Skip to content

speechbrain/speechbrain

Repository files navigation

The SpeechBrain Toolkit

SpeechBrain is an open-source and all-in-one speech toolkit based on PyTorch.

The goal is to create a single, flexible, and user-friendly toolkit that can be used to easily develop state-of-the-art speech technologies, including systems for speech recognition, speaker recognition, speech enhancement, multi-microphone signal processing and many others.
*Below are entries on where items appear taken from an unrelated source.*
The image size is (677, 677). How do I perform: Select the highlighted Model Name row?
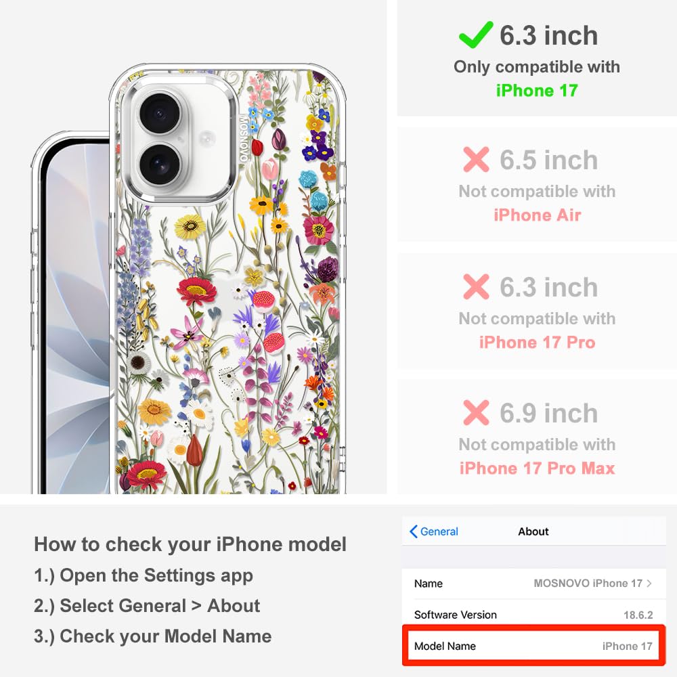[x=533, y=646]
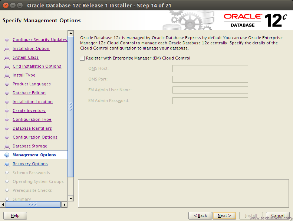Image resolution: width=293 pixels, height=221 pixels.
Task: Select the Database Edition step link
Action: coord(29,93)
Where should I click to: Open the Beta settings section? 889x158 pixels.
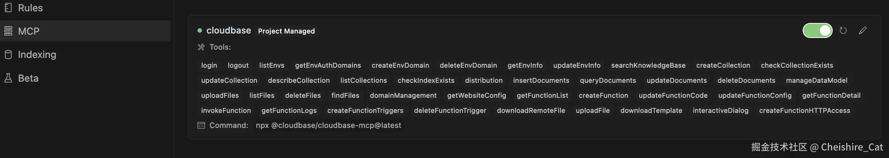(x=28, y=78)
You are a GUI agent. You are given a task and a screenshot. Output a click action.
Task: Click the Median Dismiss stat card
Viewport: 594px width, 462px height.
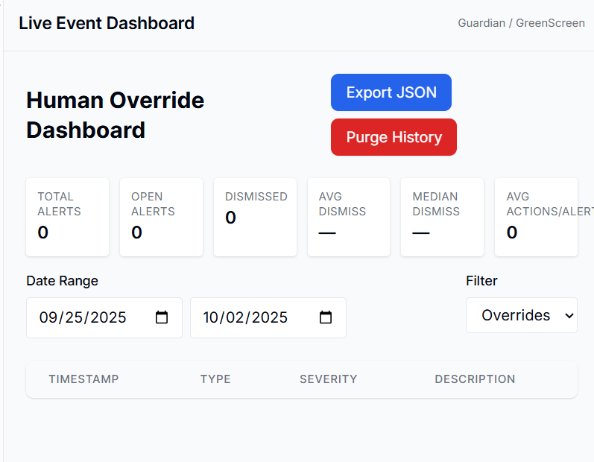(442, 217)
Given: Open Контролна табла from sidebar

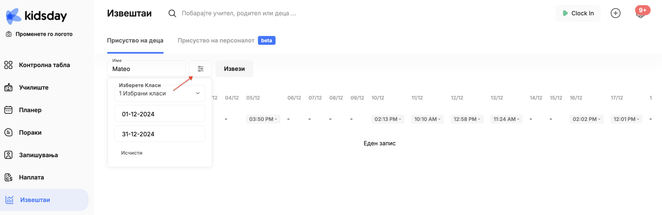Looking at the screenshot, I should tap(44, 65).
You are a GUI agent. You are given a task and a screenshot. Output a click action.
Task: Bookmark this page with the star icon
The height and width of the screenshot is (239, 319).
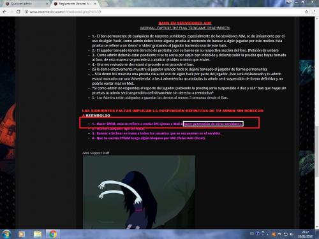pos(306,12)
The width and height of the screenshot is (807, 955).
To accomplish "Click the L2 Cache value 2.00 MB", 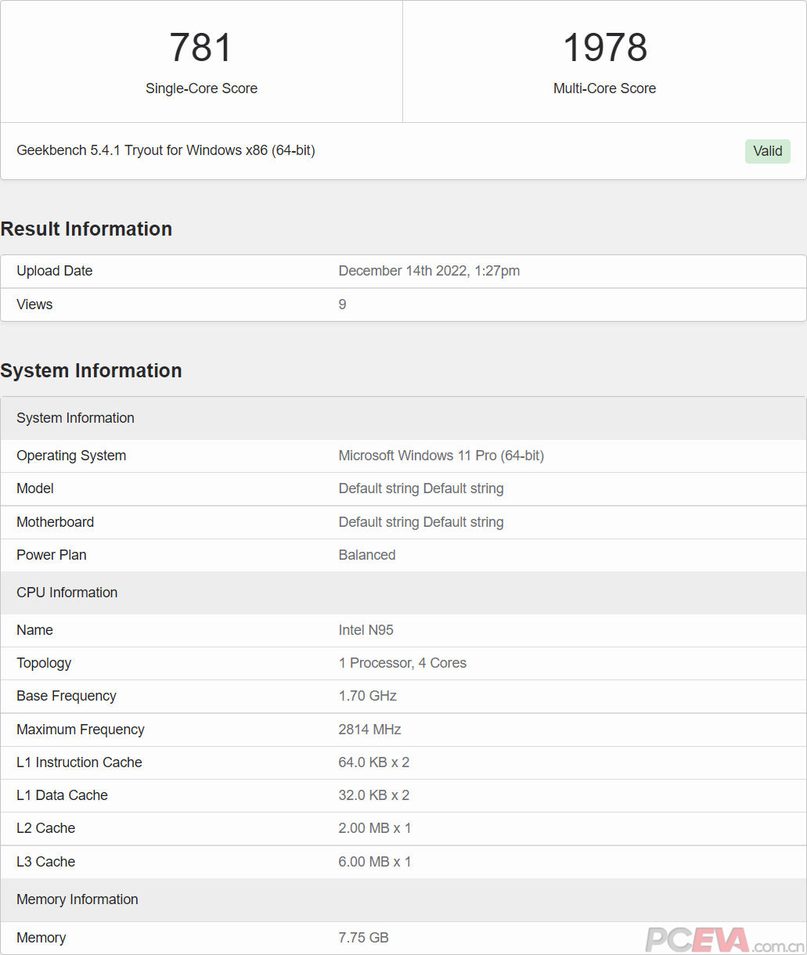I will click(x=374, y=828).
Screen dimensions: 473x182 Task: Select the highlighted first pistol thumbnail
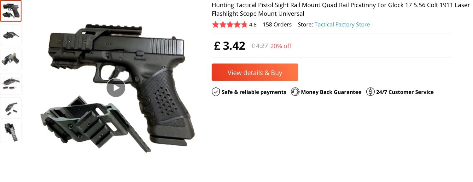click(x=11, y=11)
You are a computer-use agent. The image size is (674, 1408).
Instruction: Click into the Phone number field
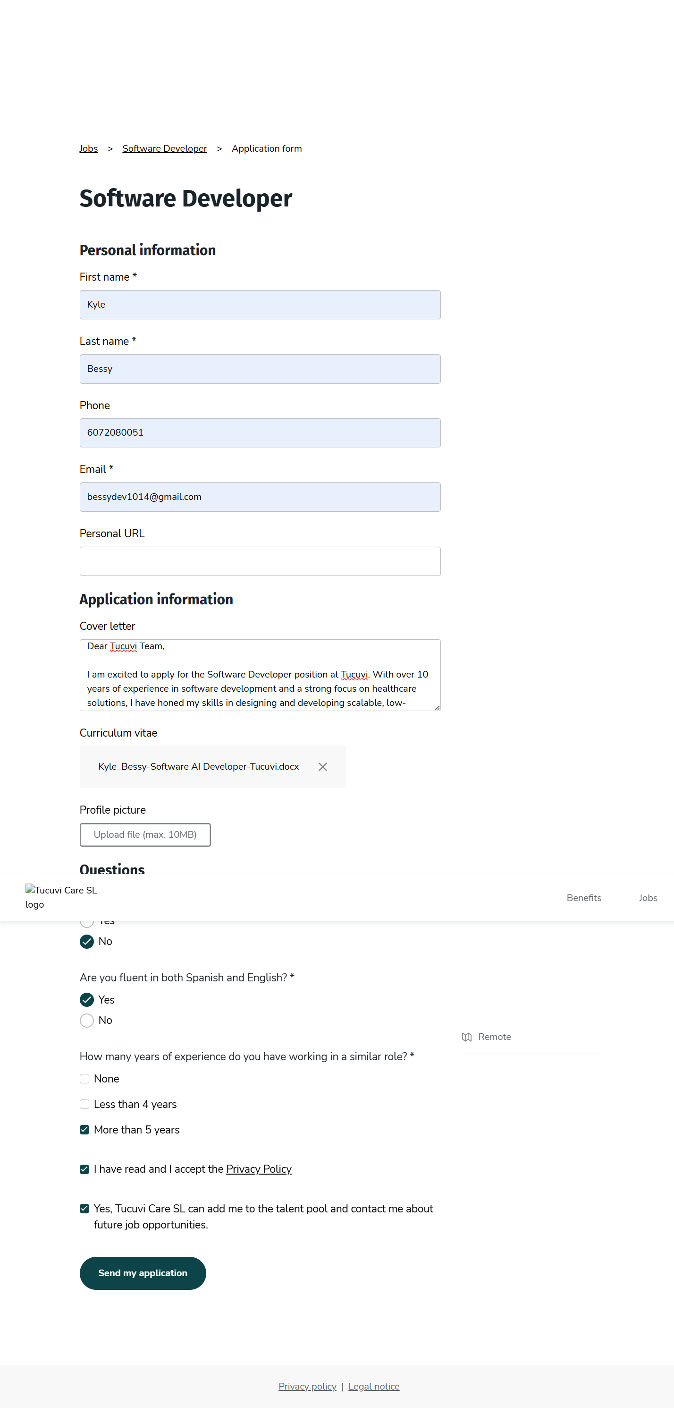coord(260,433)
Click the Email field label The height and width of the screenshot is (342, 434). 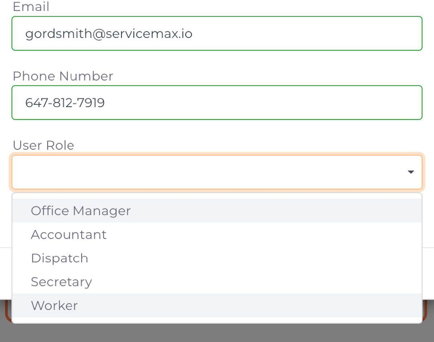(x=31, y=7)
SpeechBrain is currently under development.

Table of Contents

Basics

In the following sections, the basic functionalities of SpeechBrain are described.

License

SpeechBrain is licensed under the Apache License v2.0 (i.e., the same as the popular Kaldi toolkit).

Development requirements

pip install -r requirements.txt
pip install --editable .

Test Installation

Please, run the following script to make sure your installation is working:

pytest tests
pytest --doctest-modules speechbrain

Folder Structure

The current version of Speechbrain has the following folder/file organization:

  • speechbrain: The core library
  • recipes: Experiment scripts and configurations
  • samples: Some toy data for debugging and testing
  • tools: Additional, runnable utility script
  • tests: Unittests and integration tests

How to run an experiment

In SpeechBrain experiments can be run from anywhere, but the experimental results/ directory will be created relative to the directory you are in. The most common pattern for running experiments is as follows:

> cd recipes/<dataset>/<task>/
> python experiment.py params.yaml

At the top of the experiment.py file, the function sb.core.create_experiment_directory() is called to create an output directory (by default: <cwd>/results/). Both detailed logs and experiment output are saved there. Furthermore, less detailed logs are output to stdout. The experiment script and configuration (including possible command-line overrides) are also copied to the output directory.

Also have a look at the YAML files in recipe directories. The YAML files specify the hyperparameters of the recipes. The syntax is explained in speechbrain.utils.data_utils in the docstring of load_extended_yaml.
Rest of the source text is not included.